The cinematic début from - graphic novel artist come film director - Joann Sfar is difficult to pin down. While on the surface the film seems like your standard bio-pic on the life of legendary performer Serge Gainsbourg, upon viewing, it is surprisingly anything but.

Starring Eric Elmosino in the title role, the film tells an unique interpretation rather than an a straight account of Serge Gainsbourg's life. From his early days living in Nazi-occupied Paris to the height of his music career the film is rife with provocative innuendos, artistic brilliance, innovative writing and old fashion sex, drugs and particularly brilliant music which isn't necessarily rock and, or, roll.

Visually Gainsbourg is one of the most vividly striking films to come out of France since Jean-Pierre Jeunet's Amelie - and perhaps seen in the cinema all year. You could do nothing but just immerse yourself in the whole experience.

Thankfully the performances went much deeper than the character's vibrant, yet superficial, Parisian surroundings. Elmosino's Gainsbourg was as slick and sophisticated as he was deeply perverse and erratic. Strangely though I found it quite comforting to see he wasn't perceived as another musical artist with a horrid childhood as his chemistry with his parents - played by Razvan Vasilescu and Dinara Drukarova - was a comedic delight.

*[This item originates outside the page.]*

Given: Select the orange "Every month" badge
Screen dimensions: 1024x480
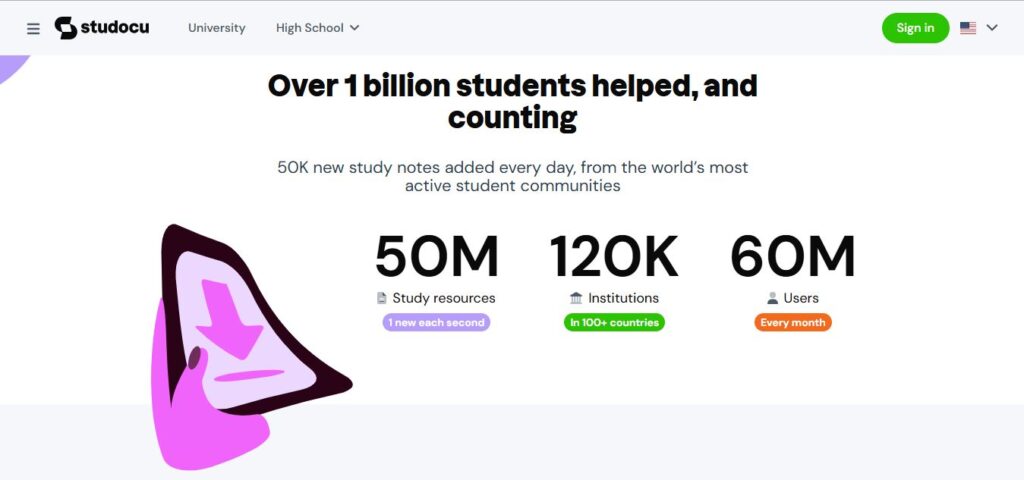Looking at the screenshot, I should tap(793, 322).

They seemed to encourage their son's chaotic lifestyle and fame while basking in the novelty of his torrid affairs with these extremely glamorous and gorgeous women.

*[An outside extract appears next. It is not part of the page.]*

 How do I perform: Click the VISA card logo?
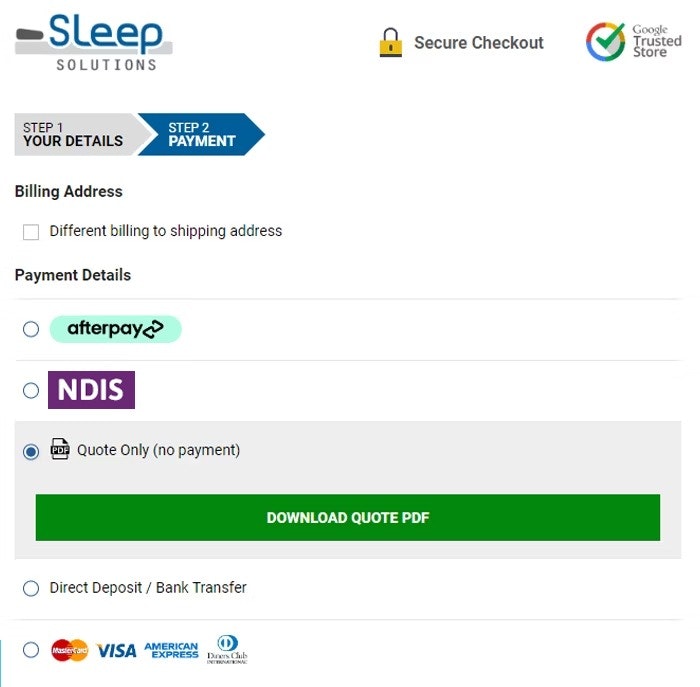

Arguably Gainsbourg's musical success - in the context of the film at least - could be attributed to the contributions of three particular women, the heavenly Jane Birkin (Lucy Gordon), the jaw-droppingly voluptuous Brigitte Bardot (Laetitia Casta) and the deeply seductive Juliette Greco (Anna Mouglalis). All of whom could bring any full blooded heterosexual male to his knees. They were stunningly sexy yet also extremely brilliant women, in their own right, who managed to bring out the best in Gainsbourg's work.

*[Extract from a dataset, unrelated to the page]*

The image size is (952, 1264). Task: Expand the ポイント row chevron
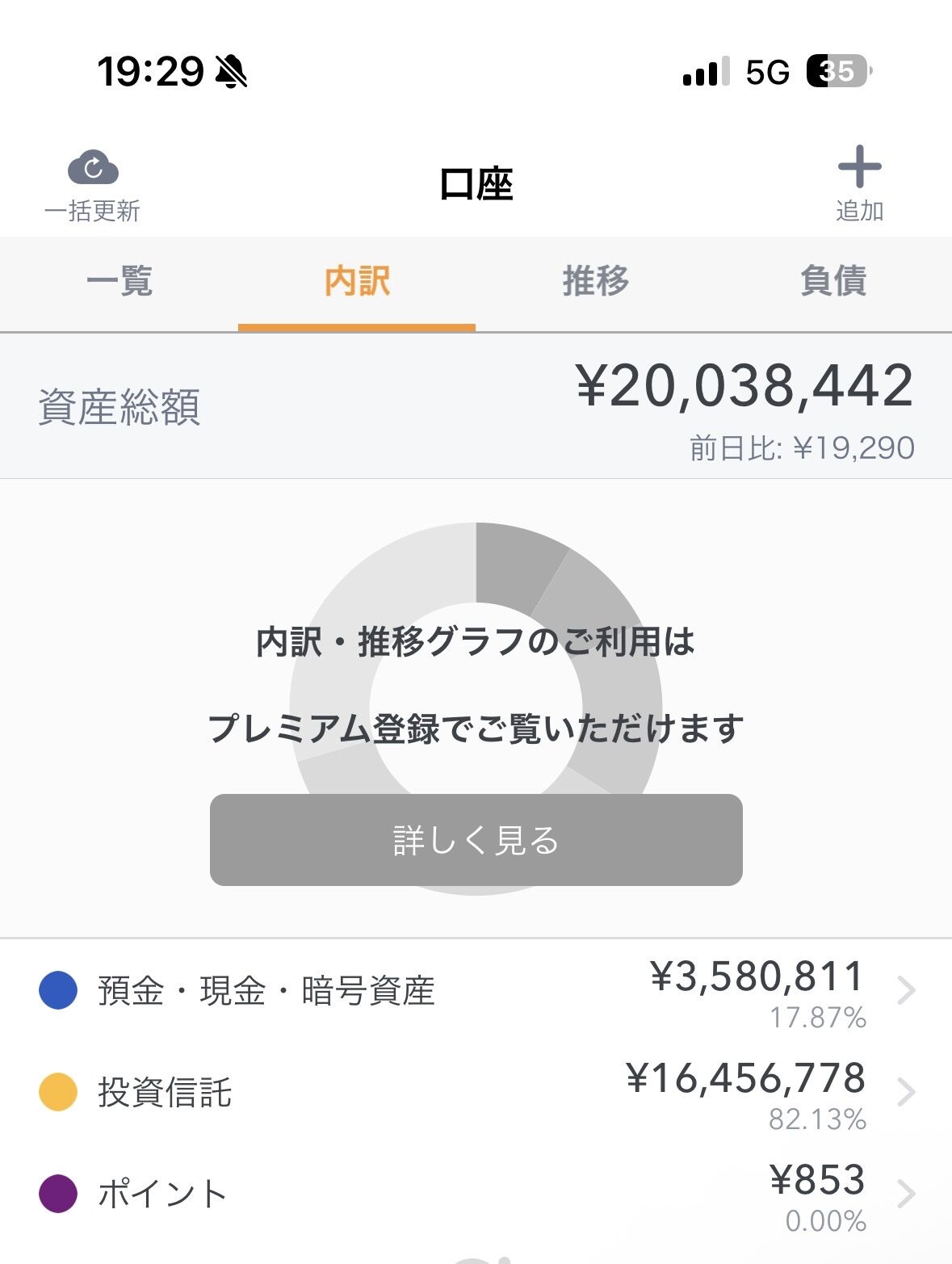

The stand-out performance for me however came from Doug Jones - famed for his appearances in Guillermo Del Toro's Pan's Labyrinth and Hellboy films - as Gainsbourg's rather surreal and devilish imaginary friend, simply known as 'La Gueule'. An exaggerated self portrait of Gainsbourg, it represented the troubled artist's inner demons while also becoming the driving force for his creativity and sheer debauchery throughout his entire life. Almost coming across as a 20th century Grimm fairy tale in certain scenes.

The music of course was based almost entirely around Gainsbourg's brilliant work including my two favourite pieces, Bonnie and Clyde (feat. Bardot) and Je t'aime...moi non plus (feat. Birkin). Here we start to delve into more traditional bio-pic territory, as we see how his most famous work came to be, and the personal connection Serge attributes to each individual piece, pending on which 'muse' he was with at time.

From the surreal, dream-like sequences inside Gainsbourg's head to his sobering real life horrors, the work put in by Sfar was remarkable. While devoted biographers of the man may perhaps be deeply annoyed by the artistic license taken by the director, but personally when a film is this suave, sexy and luxurious on the brain, who really cares? You can keep your 'Ray' and 'Walk The Line' I say...

Final Thoughts
Joann Sfar's exaggerated bio-pic is about as real as the nose and ears on Doug Jones' unsettling creature featured in the film, but regardless Gainsbourg is one of the most visually pleasing films you will see all year - and perhaps the best début feature you will see in 2010. A provocative and imaginative window in a world of complete self-indulgence, capturing the alluring, yet already preconceived, spirit of one of France's most acclaimed musical artists. Je t'aime...

4.5/5

See This If You Liked...
Walk The Line, Amelie, Coco Before Chanel.

Gainsbourg will be in selected cinemas from July 30th 2010. Belfast visitors will be able to see the film in the wonderful art-house, the Queens Film Theatre.